# start of Information supplied
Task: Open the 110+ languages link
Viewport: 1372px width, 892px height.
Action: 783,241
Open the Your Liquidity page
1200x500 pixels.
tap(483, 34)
# end of Information supplied
▶ _Requirement_
Return every line of the records above without any change, keeping the original order.

▶ _The solution_
Task: Open the 110+ languages link
Viewport: 1372px width, 892px height.
Action: 783,241
Open the Your Liquidity page
1200x500 pixels.
tap(483, 34)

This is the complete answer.